In the last few decades, coiled tubing has been widely employed for post-stimulation drillout of composite or cast-iron bridge plugs and isolation sleeves used in multi-stage hydraulic fracture stimulation in horizontal wells. Due to its inherent capability of continual deployment, coiled tubing technology has increased in popularity for this application over conventional jointed-pipe snubbing with rig-assist snubbing units. Despite the increasing use of coiled tubing units, drillout practices have typically been based on "art" rather than science, often resulting in drilling problems such as poor fluid efficiency and hole cleaning issues, lost circulation, stuck pipe, lost-in-hole tools, and parted pipe.
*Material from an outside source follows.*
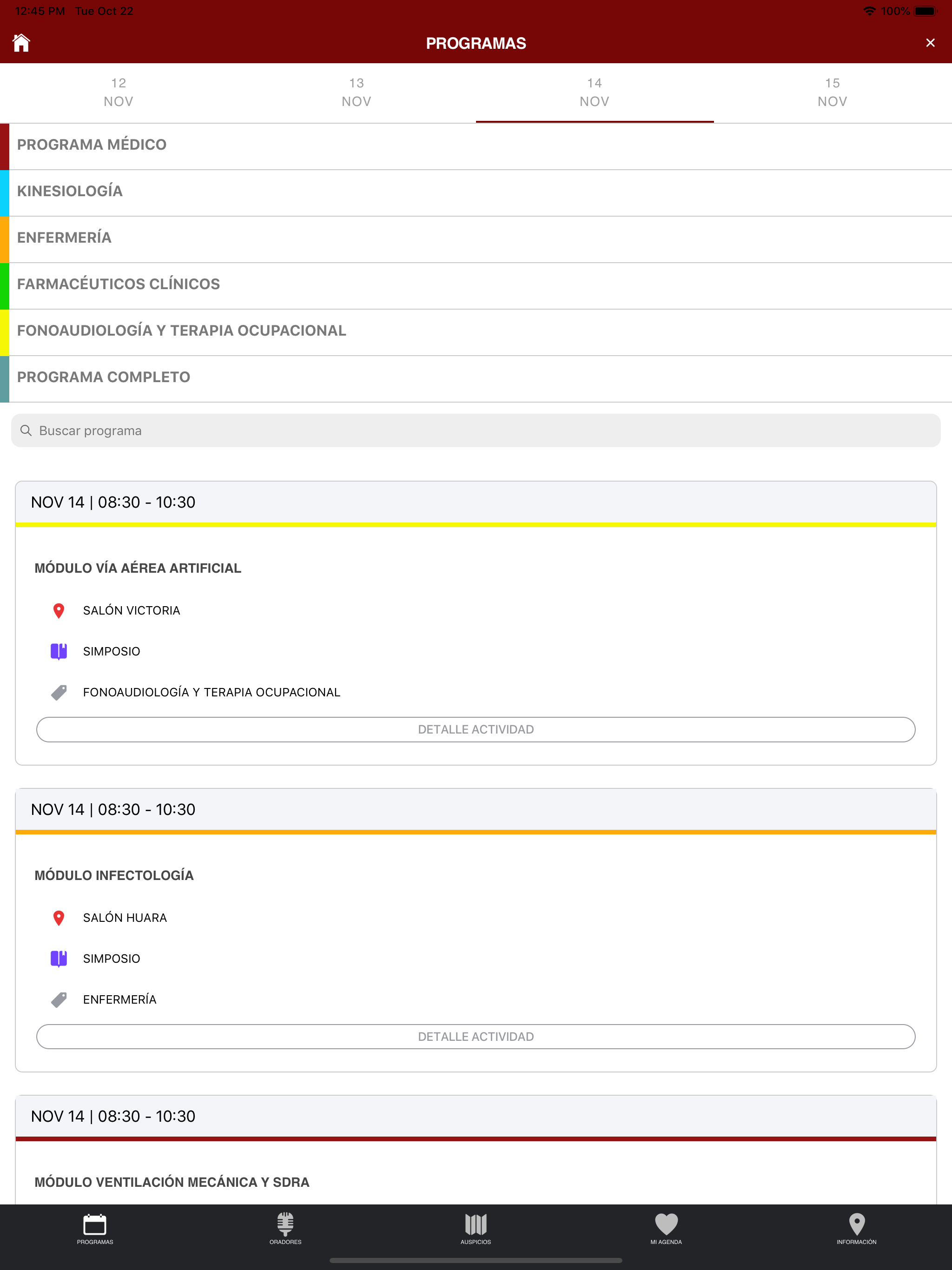Show Programa Completo
Viewport: 952px width, 1270px height.
pos(103,377)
Unfortunately, a greater percentage of stuck pipe incidents are directly related to poor hole cleaning, and it is not surprising that the causes of these problems are often not well understood. Thus, various approaches have been utilized to prevent recurrence based on incorrect assumptions. While some of these problems have been adequately dealt with in several publications, the determination of optimum fluid properties for efficient hole cleaning as well as the effectiveness of short tripping have been given minimal attention. To a large extent, fresh water, or brine, is mixed with various additives such as friction reducer for pressure loss and pipe friction, hydrogen sulfide scavenger and inhibitor, biocide, scale inhibitor, and polymer gel while drilling plugs. A common hole cleaning practice is the use of intermittent high-viscosity gel sweeps, wiper tripping to kick-off point after drilling a predefined number of plugs, and flowing back the well in an underbalanced condition while drilling and short tripping. The effectiveness of these practices is worth questioning based on the occasional drag and stuck pipe encountered while tripping out of hole.
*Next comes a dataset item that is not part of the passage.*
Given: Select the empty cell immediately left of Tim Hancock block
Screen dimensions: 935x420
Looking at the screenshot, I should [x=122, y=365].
This paper addresses the misconceptions related to coiled tubing hydraulics and hole cleaning, as well as reviews the common drillout practices and their cost implications including coiled tubing rig up, coil size selection, bottomhole assembly, fluids efficiency, and short tripping. Various best practices are recommended for improving post-stimulation drillout, with specific emphasis on how to minimize drillout cost.